Нет сомнения в том, что по многим показателям человечество пережило в XX ст. полосу стремительного прогресса. Не стоит приводить цифры добычи нефти, газа, каменного угля, производства электроэнергии и тому подобное. Чем больше затраты энергии, тем менее адекватно отображается возрастание власти человека над окружающим миром. Увеличение возможностей человеческого интеллекта даже приблизительно нельзя выразить в цифрах – ни в количестве компьютеров, ни в размерах сети мобильных телефонов, ни в пределах досягаемой нашим наблюдениям и нашему теоретическому знанию части Вселенной. Самым разумным для человека был бы такой критерий, как средняя продолжительность жизни или защищенность от болезней, но и он не дает характеристики качества жизни. Ведь счастье не сводится к количеству употребленных калорий и здоровью организма.
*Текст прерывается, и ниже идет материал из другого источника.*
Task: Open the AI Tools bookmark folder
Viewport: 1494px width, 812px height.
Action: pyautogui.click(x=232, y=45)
Более обобщенные измерения прогресса можно искать в лозунгах, – возможно, недосягаемых, – служивших веками ценностями и ориентирами и для прагматиков, и для утопистов. Таких, как, в применении к Европе, был лозунг свободы, равенства и братства. Даже отсутствие или недосягаемость этих ценностей может быть одной из универсальных оценок.
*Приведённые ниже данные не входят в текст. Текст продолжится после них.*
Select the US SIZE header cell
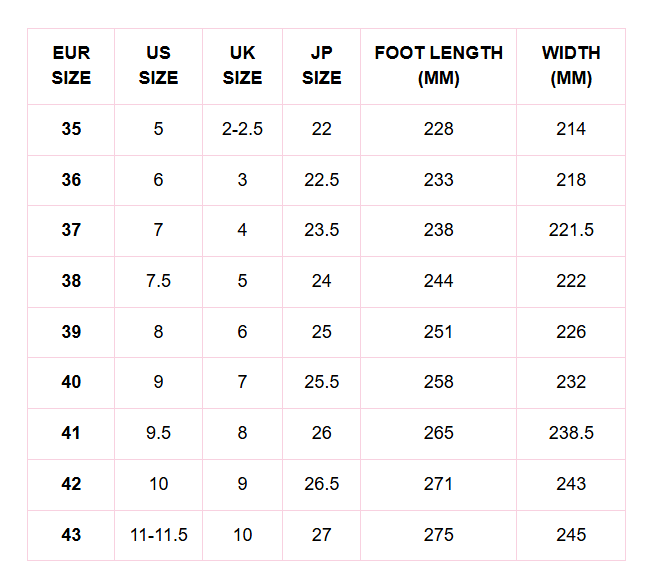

Девиз Французской революции – свобода, равенство, братство – так часто подвергается сокрушительной критике, что создается впечатление, будто он является полным анахронизмом. Особенно беспощадно критикуют лозунг равенства, который у воинственных либерал-консерваторов выглядит «дьявольским искушением». Между тем можно сказать не колеблясь: наше несчастье, трагедия человечества заключаются в том, что мы не равны.

Речь не о том, что люди отличаются друг от друга цветом кожи или глаз, способностями, энергией, талантами, радостями и страданиями, которые выпадают на долю каждого. Не от того, что одни едят маниоку, а другие спагетти, а третьи – борщ. И не в том, что у нас разные любимые актеры, писатели и футболисты. Короче, не в том, что мы разные. А в том, что мы рождаемся и живем в разных нациях и цивилизациях, в неравных социально-культурных условиях, которые не позволяют разным людям пробиться к равным возможностям.

Кастовые и сословные общества вытеснены цивилизацией в прошлое, на замену им пришли классовые общества, в которых социальное положение уже в принципе не зависит от факта рождения и является результатом как неравенства начальных условий, так и разной эффективности индивидуальных усилий каждого. Но классовое неравенство не меньше может изуродовать индивидуальную судьбу.

Вероятно, страшнее всего даже не то, что мы – то есть наши жизненные условия и образ жизни – настолько разные. Хуже то, что мы словно носим на себе клеймо, ярлык, знак своей принадлежности к своему сообществу, и для соседей остаемся представителями своего сообщества со всеми последствиями. Для защиты уязвленного достоинства остается, кажется, только национальная, или, лучше сказать, трибалистская племенная солидарность. Чем слабее общество, тем сильнее и бездумнее трибалистская солидарность.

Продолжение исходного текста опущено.